**What is expected:** Search the records for "will". Report every line where it occurs.

Start of Data for the task

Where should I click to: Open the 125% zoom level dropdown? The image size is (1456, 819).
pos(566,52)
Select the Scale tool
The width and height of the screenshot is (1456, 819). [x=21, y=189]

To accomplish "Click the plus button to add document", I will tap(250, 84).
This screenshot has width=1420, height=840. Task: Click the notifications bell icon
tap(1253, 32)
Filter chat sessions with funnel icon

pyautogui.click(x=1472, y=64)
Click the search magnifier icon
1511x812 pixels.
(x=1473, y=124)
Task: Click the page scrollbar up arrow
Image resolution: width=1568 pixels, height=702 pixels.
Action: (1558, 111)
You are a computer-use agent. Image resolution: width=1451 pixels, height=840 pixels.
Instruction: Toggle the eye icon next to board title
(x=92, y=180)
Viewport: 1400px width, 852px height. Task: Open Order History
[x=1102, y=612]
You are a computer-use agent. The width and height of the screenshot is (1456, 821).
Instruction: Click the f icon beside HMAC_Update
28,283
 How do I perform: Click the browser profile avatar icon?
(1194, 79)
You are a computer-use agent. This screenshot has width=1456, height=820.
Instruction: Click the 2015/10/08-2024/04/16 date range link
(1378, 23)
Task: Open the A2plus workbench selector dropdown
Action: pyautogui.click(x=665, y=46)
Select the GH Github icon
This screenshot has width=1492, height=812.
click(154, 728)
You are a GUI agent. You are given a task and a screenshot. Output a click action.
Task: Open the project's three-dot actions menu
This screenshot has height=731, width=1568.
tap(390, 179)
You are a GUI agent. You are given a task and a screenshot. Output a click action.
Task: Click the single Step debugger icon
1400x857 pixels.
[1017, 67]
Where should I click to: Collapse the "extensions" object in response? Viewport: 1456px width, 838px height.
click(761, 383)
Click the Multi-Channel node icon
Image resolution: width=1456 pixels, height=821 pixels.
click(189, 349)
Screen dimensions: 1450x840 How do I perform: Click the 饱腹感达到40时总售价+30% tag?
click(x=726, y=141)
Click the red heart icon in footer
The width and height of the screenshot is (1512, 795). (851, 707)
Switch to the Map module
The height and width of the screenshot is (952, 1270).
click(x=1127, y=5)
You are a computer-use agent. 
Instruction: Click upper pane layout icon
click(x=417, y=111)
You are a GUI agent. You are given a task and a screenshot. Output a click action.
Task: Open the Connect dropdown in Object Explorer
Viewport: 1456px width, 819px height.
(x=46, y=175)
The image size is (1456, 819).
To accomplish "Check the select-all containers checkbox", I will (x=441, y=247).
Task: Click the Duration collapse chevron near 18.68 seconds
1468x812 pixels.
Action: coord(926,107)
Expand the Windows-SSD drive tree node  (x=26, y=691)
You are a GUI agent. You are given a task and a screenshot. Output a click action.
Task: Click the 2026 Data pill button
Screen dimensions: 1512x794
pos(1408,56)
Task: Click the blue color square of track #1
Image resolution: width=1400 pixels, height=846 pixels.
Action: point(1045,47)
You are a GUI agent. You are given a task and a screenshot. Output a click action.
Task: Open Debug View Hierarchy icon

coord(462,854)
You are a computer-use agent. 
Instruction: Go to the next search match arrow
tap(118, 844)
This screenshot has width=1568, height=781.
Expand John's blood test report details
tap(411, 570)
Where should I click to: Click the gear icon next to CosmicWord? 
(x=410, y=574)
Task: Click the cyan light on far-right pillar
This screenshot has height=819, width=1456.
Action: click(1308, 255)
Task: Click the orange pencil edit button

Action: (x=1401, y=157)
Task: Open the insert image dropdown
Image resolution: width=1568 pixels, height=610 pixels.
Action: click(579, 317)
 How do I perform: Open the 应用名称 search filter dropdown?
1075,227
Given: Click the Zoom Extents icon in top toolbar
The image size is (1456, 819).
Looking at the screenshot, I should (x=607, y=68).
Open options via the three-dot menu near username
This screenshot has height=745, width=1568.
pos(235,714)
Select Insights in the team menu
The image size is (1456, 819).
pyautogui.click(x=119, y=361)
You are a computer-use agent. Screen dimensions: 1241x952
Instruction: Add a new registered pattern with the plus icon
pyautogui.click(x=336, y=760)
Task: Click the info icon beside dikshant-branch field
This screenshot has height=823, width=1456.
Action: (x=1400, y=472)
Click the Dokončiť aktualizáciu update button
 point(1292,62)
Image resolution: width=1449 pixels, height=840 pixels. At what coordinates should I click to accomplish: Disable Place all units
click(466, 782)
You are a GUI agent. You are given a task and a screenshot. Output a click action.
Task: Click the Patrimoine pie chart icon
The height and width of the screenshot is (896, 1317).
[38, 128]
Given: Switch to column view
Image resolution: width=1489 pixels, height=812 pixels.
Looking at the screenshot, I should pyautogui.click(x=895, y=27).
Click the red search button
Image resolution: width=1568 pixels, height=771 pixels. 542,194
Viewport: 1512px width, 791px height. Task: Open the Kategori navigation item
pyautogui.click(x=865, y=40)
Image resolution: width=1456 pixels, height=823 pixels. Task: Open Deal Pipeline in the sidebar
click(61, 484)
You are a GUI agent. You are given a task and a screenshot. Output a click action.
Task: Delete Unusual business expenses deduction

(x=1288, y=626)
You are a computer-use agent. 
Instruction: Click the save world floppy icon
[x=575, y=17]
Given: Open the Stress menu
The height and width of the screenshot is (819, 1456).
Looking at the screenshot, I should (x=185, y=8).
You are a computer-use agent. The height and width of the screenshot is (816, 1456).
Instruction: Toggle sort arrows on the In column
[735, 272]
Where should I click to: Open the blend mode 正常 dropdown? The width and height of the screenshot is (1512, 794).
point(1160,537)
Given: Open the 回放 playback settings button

End of Data for the task

**Result:**
To accomplish "Click the plus button to add document", I will tap(250, 84).
To accomplish "Check the select-all containers checkbox", I will (x=441, y=247).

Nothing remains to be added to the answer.